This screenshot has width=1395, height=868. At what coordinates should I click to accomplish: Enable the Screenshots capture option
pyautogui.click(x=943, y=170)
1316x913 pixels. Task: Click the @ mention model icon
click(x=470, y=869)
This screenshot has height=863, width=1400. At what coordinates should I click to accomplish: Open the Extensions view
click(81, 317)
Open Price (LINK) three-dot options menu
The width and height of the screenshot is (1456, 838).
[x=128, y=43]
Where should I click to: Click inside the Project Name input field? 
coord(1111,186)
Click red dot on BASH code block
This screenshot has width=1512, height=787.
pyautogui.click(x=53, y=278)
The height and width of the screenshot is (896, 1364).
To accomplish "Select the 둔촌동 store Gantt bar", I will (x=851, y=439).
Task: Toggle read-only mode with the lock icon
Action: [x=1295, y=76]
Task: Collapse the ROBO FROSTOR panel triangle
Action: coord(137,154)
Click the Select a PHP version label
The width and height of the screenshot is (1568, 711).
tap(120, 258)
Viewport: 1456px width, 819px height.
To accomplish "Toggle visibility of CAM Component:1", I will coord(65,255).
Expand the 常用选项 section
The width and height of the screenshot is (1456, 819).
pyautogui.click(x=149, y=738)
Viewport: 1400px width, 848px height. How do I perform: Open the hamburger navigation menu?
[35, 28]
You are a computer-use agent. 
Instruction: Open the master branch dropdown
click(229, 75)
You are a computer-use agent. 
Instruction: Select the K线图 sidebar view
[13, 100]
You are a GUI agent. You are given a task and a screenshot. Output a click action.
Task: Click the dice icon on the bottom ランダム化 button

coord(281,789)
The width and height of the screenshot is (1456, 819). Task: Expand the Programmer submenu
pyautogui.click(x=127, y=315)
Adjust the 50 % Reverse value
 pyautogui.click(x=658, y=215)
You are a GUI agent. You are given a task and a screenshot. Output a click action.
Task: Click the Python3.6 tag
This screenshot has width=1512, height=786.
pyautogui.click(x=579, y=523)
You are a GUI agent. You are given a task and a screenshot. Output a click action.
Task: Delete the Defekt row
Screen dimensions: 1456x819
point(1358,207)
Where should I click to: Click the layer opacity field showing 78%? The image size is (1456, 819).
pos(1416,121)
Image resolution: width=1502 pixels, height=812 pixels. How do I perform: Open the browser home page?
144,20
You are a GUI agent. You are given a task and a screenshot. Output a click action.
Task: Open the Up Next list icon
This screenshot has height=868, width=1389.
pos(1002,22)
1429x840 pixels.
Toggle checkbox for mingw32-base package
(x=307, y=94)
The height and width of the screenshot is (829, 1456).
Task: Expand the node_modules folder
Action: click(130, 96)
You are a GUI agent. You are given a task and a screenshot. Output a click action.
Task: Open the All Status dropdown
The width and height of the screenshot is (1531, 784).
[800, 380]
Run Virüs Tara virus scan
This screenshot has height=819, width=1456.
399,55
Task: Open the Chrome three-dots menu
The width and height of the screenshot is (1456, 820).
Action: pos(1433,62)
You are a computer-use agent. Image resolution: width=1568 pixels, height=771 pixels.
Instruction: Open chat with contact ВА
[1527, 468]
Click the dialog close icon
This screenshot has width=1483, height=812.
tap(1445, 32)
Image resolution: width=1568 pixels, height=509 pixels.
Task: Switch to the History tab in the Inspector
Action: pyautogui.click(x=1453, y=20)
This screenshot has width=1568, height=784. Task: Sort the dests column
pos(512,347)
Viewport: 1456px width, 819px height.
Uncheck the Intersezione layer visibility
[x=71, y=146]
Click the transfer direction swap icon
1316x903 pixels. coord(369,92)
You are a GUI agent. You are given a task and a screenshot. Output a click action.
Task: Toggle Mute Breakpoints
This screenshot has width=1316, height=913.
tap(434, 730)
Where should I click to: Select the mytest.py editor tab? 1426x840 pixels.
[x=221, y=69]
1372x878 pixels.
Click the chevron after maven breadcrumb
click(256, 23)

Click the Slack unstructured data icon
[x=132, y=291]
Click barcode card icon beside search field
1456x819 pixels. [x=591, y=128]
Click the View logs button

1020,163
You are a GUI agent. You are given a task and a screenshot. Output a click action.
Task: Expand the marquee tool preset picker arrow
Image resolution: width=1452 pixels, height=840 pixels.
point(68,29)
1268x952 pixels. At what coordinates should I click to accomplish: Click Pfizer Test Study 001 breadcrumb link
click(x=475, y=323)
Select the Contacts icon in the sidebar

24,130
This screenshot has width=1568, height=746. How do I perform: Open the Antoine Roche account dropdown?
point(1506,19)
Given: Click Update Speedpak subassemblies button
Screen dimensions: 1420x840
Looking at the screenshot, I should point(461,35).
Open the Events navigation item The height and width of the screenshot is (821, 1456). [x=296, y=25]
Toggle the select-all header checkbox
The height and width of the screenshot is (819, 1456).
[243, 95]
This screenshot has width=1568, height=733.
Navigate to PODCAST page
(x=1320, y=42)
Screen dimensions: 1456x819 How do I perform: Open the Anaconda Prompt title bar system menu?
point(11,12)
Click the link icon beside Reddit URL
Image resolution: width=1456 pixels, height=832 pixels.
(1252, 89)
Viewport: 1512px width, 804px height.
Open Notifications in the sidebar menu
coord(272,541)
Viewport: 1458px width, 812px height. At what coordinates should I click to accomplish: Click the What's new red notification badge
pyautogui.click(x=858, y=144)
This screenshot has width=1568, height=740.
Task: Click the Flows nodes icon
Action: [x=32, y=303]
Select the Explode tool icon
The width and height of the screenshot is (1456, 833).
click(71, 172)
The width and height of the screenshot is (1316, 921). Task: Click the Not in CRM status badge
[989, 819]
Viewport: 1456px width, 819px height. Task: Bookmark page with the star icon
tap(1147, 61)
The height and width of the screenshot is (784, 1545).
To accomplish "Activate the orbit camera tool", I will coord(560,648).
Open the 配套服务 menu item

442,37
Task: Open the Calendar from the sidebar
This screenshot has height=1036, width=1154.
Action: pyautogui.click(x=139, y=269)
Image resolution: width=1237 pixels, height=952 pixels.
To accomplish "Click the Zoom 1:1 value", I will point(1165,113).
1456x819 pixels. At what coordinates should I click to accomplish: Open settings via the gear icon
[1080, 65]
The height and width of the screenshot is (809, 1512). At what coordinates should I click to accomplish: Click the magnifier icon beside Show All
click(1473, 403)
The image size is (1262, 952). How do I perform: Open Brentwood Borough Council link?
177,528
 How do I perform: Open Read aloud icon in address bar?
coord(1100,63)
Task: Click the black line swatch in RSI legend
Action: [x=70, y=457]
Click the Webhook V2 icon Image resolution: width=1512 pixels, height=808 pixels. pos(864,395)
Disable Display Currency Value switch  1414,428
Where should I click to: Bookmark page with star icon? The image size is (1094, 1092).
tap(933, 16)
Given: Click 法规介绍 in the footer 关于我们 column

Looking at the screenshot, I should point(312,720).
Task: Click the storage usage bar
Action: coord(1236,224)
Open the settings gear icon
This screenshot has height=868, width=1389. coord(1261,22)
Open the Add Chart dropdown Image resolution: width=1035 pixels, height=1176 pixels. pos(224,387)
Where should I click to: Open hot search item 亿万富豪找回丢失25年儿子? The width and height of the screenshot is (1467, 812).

□ □ □

• _Your task_
Restate the entries above. Match them exactly.

• _Your solution_
This screenshot has width=1395, height=868. At what coordinates should I click to accomplish: Enable the Screenshots capture option
pyautogui.click(x=943, y=170)
1316x913 pixels. Task: Click the @ mention model icon
click(x=470, y=869)
This screenshot has height=863, width=1400. At what coordinates should I click to accomplish: Open the Extensions view
click(81, 317)
Open Price (LINK) three-dot options menu
The width and height of the screenshot is (1456, 838).
[x=128, y=43]
Where should I click to: Click inside the Project Name input field? 
coord(1111,186)
Click red dot on BASH code block
This screenshot has width=1512, height=787.
pyautogui.click(x=53, y=278)
The height and width of the screenshot is (896, 1364).
To accomplish "Select the 둔촌동 store Gantt bar", I will (x=851, y=439).
Task: Toggle read-only mode with the lock icon
Action: [x=1295, y=76]
Task: Collapse the ROBO FROSTOR panel triangle
Action: coord(137,154)
Click the Select a PHP version label
The width and height of the screenshot is (1568, 711).
tap(120, 258)
Viewport: 1456px width, 819px height.
To accomplish "Toggle visibility of CAM Component:1", I will coord(65,255).
Expand the 常用选项 section
The width and height of the screenshot is (1456, 819).
pyautogui.click(x=149, y=738)
Viewport: 1400px width, 848px height. How do I perform: Open the hamburger navigation menu?
[35, 28]
You are a computer-use agent. 
Instruction: Open the master branch dropdown
click(229, 75)
You are a computer-use agent. 
Instruction: Select the K线图 sidebar view
[13, 100]
You are a GUI agent. You are given a task and a screenshot. Output a click action.
Task: Click the dice icon on the bottom ランダム化 button

coord(281,789)
The width and height of the screenshot is (1456, 819). Task: Expand the Programmer submenu
pyautogui.click(x=127, y=315)
Adjust the 50 % Reverse value
 pyautogui.click(x=658, y=215)
You are a GUI agent. You are given a task and a screenshot. Output a click action.
Task: Click the Python3.6 tag
This screenshot has width=1512, height=786.
pyautogui.click(x=579, y=523)
You are a GUI agent. You are given a task and a screenshot. Output a click action.
Task: Delete the Defekt row
Screen dimensions: 1456x819
point(1358,207)
Where should I click to: Click the layer opacity field showing 78%? The image size is (1456, 819).
pos(1416,121)
Image resolution: width=1502 pixels, height=812 pixels. How do I perform: Open the browser home page?
144,20
You are a GUI agent. You are given a task and a screenshot. Output a click action.
Task: Open the Up Next list icon
This screenshot has height=868, width=1389.
pos(1002,22)
1429x840 pixels.
Toggle checkbox for mingw32-base package
(x=307, y=94)
The height and width of the screenshot is (829, 1456).
Task: Expand the node_modules folder
Action: click(130, 96)
You are a GUI agent. You are given a task and a screenshot. Output a click action.
Task: Open the All Status dropdown
The width and height of the screenshot is (1531, 784).
[800, 380]
Run Virüs Tara virus scan
This screenshot has height=819, width=1456.
399,55
Task: Open the Chrome three-dots menu
The width and height of the screenshot is (1456, 820).
Action: pos(1433,62)
You are a computer-use agent. Image resolution: width=1568 pixels, height=771 pixels.
Instruction: Open chat with contact ВА
[1527, 468]
Click the dialog close icon
This screenshot has width=1483, height=812.
tap(1445, 32)
Image resolution: width=1568 pixels, height=509 pixels.
Task: Switch to the History tab in the Inspector
Action: pyautogui.click(x=1453, y=20)
This screenshot has width=1568, height=784. Task: Sort the dests column
pos(512,347)
Viewport: 1456px width, 819px height.
Uncheck the Intersezione layer visibility
[x=71, y=146]
Click the transfer direction swap icon
1316x903 pixels. coord(369,92)
You are a GUI agent. You are given a task and a screenshot. Output a click action.
Task: Toggle Mute Breakpoints
This screenshot has width=1316, height=913.
tap(434, 730)
Where should I click to: Select the mytest.py editor tab? 1426x840 pixels.
[x=221, y=69]
1372x878 pixels.
Click the chevron after maven breadcrumb
click(256, 23)

Click the Slack unstructured data icon
[x=132, y=291]
Click barcode card icon beside search field
1456x819 pixels. [x=591, y=128]
Click the View logs button

1020,163
You are a GUI agent. You are given a task and a screenshot. Output a click action.
Task: Expand the marquee tool preset picker arrow
Image resolution: width=1452 pixels, height=840 pixels.
point(68,29)
1268x952 pixels. At what coordinates should I click to accomplish: Click Pfizer Test Study 001 breadcrumb link
click(x=475, y=323)
Select the Contacts icon in the sidebar

24,130
This screenshot has width=1568, height=746. How do I perform: Open the Antoine Roche account dropdown?
point(1506,19)
Given: Click Update Speedpak subassemblies button
Screen dimensions: 1420x840
Looking at the screenshot, I should point(461,35).
Open the Events navigation item The height and width of the screenshot is (821, 1456). [x=296, y=25]
Toggle the select-all header checkbox
The height and width of the screenshot is (819, 1456).
[243, 95]
This screenshot has width=1568, height=733.
Navigate to PODCAST page
(x=1320, y=42)
Screen dimensions: 1456x819 How do I perform: Open the Anaconda Prompt title bar system menu?
point(11,12)
Click the link icon beside Reddit URL
Image resolution: width=1456 pixels, height=832 pixels.
(1252, 89)
Viewport: 1512px width, 804px height.
Open Notifications in the sidebar menu
coord(272,541)
Viewport: 1458px width, 812px height. At what coordinates should I click to accomplish: Click the What's new red notification badge
pyautogui.click(x=858, y=144)
This screenshot has width=1568, height=740.
Task: Click the Flows nodes icon
Action: [x=32, y=303]
Select the Explode tool icon
The width and height of the screenshot is (1456, 833).
click(71, 172)
The width and height of the screenshot is (1316, 921). Task: Click the Not in CRM status badge
[989, 819]
Viewport: 1456px width, 819px height. Task: Bookmark page with the star icon
tap(1147, 61)
The height and width of the screenshot is (784, 1545).
To accomplish "Activate the orbit camera tool", I will coord(560,648).
Open the 配套服务 menu item

442,37
Task: Open the Calendar from the sidebar
This screenshot has height=1036, width=1154.
Action: pyautogui.click(x=139, y=269)
Image resolution: width=1237 pixels, height=952 pixels.
To accomplish "Click the Zoom 1:1 value", I will point(1165,113).
1456x819 pixels. At what coordinates should I click to accomplish: Open settings via the gear icon
[1080, 65]
The height and width of the screenshot is (809, 1512). At what coordinates should I click to accomplish: Click the magnifier icon beside Show All
click(1473, 403)
The image size is (1262, 952). How do I perform: Open Brentwood Borough Council link?
177,528
 How do I perform: Open Read aloud icon in address bar?
coord(1100,63)
Task: Click the black line swatch in RSI legend
Action: [x=70, y=457]
Click the Webhook V2 icon Image resolution: width=1512 pixels, height=808 pixels. pos(864,395)
Disable Display Currency Value switch  1414,428
Where should I click to: Bookmark page with star icon? The image size is (1094, 1092).
tap(933, 16)
Given: Click 法规介绍 in the footer 关于我们 column

Looking at the screenshot, I should point(312,720).
Task: Click the storage usage bar
Action: coord(1236,224)
Open the settings gear icon
This screenshot has height=868, width=1389. coord(1261,22)
Open the Add Chart dropdown Image resolution: width=1035 pixels, height=1176 pixels. pos(224,387)
Where should I click to: Open hot search item 亿万富豪找回丢失25年儿子? The width and height of the screenshot is (1467, 812).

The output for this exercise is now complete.